_Zadanie_:
Pociągnij dalej rozmowę o weekendowych wpadkach z jedzeniem, próbnych testach i nauce szpagatu, dopisując to, co następuje po jej ostatnim zdaniu.

_Fragment tekstu_:
-*-*-
-
testy a w ogóle to nie chcę komentować ten weekend totalnie go zawaliłam ciasteczka, lody indyk...osh tak sie wstydzę i brzydzę
No cóż...wpadki muszą być, więc już pierwszą poważną zaliczyłam. Nie znaczy to jednak, że się poddam, o nie nie....
Jeszcze wpadłam na pomysł, żeby nauczyć się zrobić szpagat. Do wakacji się nauczę :P Codziennie będę się rozciągać (od dzisiaj) Zainspirował mnie(tym razem nie pagulinka ) ale program MADE na MTV. Była taka jedna, co dotknąć nie mogła nawet stóp, a zrobilui ją na cheerleaderkę. A dotknąć nóżek to ja umiem :P
still i pagulinko trzeba zabić tego kto wymyślił testy i jakieś próbne i w ogóle :P Ale rzeczywiście, stres to zeżre mi z 2 kilo :P może już powinnam w t akim razie zacząć przeżywać?? A z tym bierzmowaniem to bedzie kicha...nawet na obcasach nie potrafie chodzic już to widze
No nic...idę poczytać i ułożyć jutrzejszy jadłospis...eh, żałuję tych swoich weekendowych grzechów ;(
-
Taaa... grzechy są po to, żeby za nie żałować, ale... jak już sie pożałuje, to trzeba zadośćuczynić (za dużo przygotowań do bierzmiwania )... czyli... ja sie zabieram ostro za ćwiczenia I poniekąd mam tę samą myśl co Ty... rozciągać się. Szpagat co prawda zrobie, ale musze troszku popracować nad formą... bo przez ferie pewnie siadła zupełnie... Poza tym... mam megastyczne ambicje, żeby stać się NAJLEPSZĄ w zespole... Wystarczy włożyć w to troszkum pracy, bo już jestem w czołówce (ach ta skromność ) a Ty tak zawsze układasz sobie jadłospis na kolejny dzień? :> My też mamy po feriach próbne... Mam w czwartek występ i co? Ominie mnie przez te durne testy... Wszyscy będą zwolnieni ze szkoły, a ja niedość, że będe w niej siedzieć, to jeszcze test pisać... super :/ Zastanawiam sie, czy nie uda mi sie z tego jakoś wykręcić
-
ja bym tam smoliła testy a szła na występ nie no żartuje,ehh wole nie myśleć co będzie na tych już prawdziwych...
-*-*-
_Wykaz danych_:
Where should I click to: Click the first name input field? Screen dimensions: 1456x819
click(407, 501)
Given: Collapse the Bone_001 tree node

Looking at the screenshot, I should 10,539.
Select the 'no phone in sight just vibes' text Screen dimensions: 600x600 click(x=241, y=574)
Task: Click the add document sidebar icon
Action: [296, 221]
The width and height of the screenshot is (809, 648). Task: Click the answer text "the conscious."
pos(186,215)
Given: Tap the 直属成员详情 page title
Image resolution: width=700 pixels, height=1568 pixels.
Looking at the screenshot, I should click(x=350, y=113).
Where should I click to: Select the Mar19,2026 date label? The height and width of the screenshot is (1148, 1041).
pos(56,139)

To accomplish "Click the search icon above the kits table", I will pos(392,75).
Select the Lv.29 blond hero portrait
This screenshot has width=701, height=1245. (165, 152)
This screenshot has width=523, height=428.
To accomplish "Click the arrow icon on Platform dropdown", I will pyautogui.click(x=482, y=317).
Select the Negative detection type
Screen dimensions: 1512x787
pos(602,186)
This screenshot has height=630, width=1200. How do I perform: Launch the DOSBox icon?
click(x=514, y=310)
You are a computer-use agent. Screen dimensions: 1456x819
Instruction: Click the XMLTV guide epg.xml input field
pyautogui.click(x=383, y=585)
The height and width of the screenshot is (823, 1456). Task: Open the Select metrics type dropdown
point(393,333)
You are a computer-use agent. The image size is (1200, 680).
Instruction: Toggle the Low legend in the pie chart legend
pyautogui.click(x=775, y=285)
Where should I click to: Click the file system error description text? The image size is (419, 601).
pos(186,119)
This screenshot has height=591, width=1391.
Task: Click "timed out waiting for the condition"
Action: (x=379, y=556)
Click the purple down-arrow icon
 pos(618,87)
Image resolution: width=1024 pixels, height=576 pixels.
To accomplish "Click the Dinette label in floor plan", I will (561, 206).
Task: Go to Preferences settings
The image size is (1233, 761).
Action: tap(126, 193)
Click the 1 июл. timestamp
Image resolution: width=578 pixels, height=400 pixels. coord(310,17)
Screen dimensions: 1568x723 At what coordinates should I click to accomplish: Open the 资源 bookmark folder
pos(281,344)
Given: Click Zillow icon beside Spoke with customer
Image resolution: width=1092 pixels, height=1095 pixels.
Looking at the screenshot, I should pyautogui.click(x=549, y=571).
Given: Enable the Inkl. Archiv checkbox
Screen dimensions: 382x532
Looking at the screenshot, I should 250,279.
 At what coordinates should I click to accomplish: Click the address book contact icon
-*-*-
_Odpowiedź_:
-
Trochę mnie tu nie było ( a ze 2 dni)
Of course marzenia o szpagacie przeminęły z wiatrem. Ja musiałam akurat źle stanąć na swojej nieszczęsnej stopie w taki sposób, że po raz setny mi spuchła i mnie boli.
stillness w tych czasach podobno skromność nie jest już taka pożądana. Spróbuj znaleść pracę mówiąc, że nie wiesz czy dasz sobie radę albo coś. A współczuję tych próbnych. Ja już mam swoje za sobą. Matematyczno przyrodnicze zawaliłam, ale humanistyczne lepiej mi poszły.
Dieta tak jakoś...trochę idzie trochę nie. W ogóle czuję się taka "wypluta"...
pagulinko!masz całkowitą rację
A teraz idę się pouczyć i jadłospis na jutro (muszę tak codziennie still, bo inaczej to wariuje na drugi dzień )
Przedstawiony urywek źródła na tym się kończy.